April 18, 2017
When I was little, I didn't pay any more attention to the color of people's skin than I did to the color of their hair or their eyes. In kindergarten, there were beige kids and tan ones, brown and pink. There were kids with polka dotted skin and one boy whose skin was lavender with yellow scar tissue. We had hair that was black, brown, yellow, or red and eyes that were blue, green, grey or brown. But we were all kindergartners, and that's what mattered.
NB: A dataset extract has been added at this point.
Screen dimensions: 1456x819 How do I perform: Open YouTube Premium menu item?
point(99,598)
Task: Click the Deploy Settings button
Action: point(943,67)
In second grade I realized that, for some people, the color of someone's skin was more important than their character. My second-grade teacher Mrs. Haley, was one of the pioneering African-American teachers in Seattle School District. We loved Mrs. Haley. She wore pretty dresses and taught us how to add and subtract with toys. One day, I was washing paintbrushes in the big utility sink in the cloakroom. A boy told me I shouldn't play with a certain girl during recess. She was in third grade, and we didn't play with third-graders. That's what I thought he objected to, but he said no, it was because she was a Negro. I asked him why that would matter. After all, Mrs. Haley was a Negro. By then, a lot of kids in the cloakroom were listening to our conversation. They started to chime in. They all thought the boy was being silly. No one could understand why my friend's skin color or Mrs. Haley's skin color mattered.
Children are taught prejudice. Here are some books that show that the color of people's skin shouldn't divide them: The Skin You Live in, Tyler, Michael; The Bracelet/Uchida, Yoshiko; Mrs. Katz and Tush; Polacco, Patricia; Pink and Say, Polacco, Patricia; Vera's New School, Rosenberry, Vera.